▸ Work to be completed: Would you please repeat exactly the lines from the one containing "You are a computer-use agent. Image" to the end of the records, both included, and leave out the rest?

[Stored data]
▽
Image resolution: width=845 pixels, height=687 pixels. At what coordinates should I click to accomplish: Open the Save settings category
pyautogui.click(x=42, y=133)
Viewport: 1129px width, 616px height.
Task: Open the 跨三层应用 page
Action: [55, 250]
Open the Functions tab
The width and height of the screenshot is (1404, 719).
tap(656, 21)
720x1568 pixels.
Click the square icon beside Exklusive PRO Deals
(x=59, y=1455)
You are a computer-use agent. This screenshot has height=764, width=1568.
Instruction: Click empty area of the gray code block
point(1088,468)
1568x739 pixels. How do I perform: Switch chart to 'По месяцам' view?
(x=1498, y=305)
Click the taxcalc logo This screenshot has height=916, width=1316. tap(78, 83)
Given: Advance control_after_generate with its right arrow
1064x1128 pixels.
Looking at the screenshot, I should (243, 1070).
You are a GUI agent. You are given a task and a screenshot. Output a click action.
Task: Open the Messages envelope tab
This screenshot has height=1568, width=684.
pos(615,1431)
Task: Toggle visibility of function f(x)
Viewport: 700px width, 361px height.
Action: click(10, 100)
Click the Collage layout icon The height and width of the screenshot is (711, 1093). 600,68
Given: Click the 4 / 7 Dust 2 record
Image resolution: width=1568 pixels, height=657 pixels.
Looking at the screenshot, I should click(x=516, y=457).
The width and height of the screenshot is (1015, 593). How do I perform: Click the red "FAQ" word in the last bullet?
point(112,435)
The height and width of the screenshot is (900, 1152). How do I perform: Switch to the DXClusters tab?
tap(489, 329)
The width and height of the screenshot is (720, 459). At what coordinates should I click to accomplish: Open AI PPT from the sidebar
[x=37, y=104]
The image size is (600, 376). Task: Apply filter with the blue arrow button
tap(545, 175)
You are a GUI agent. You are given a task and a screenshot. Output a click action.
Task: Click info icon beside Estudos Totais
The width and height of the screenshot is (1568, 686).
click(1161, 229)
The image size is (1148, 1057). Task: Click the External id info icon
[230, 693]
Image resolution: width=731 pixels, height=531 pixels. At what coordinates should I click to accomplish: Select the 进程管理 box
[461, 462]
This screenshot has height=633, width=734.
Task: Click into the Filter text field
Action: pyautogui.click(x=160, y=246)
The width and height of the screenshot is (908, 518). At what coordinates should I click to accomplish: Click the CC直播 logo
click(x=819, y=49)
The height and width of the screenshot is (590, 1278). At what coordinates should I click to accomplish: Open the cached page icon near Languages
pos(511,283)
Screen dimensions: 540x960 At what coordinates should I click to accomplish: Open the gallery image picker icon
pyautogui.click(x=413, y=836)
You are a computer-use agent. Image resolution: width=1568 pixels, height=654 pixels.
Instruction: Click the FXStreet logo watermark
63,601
△
▸ Exercise output:
You are a computer-use agent. Image resolution: width=1568 pixels, height=654 pixels.
Instruction: Click the FXStreet logo watermark
63,601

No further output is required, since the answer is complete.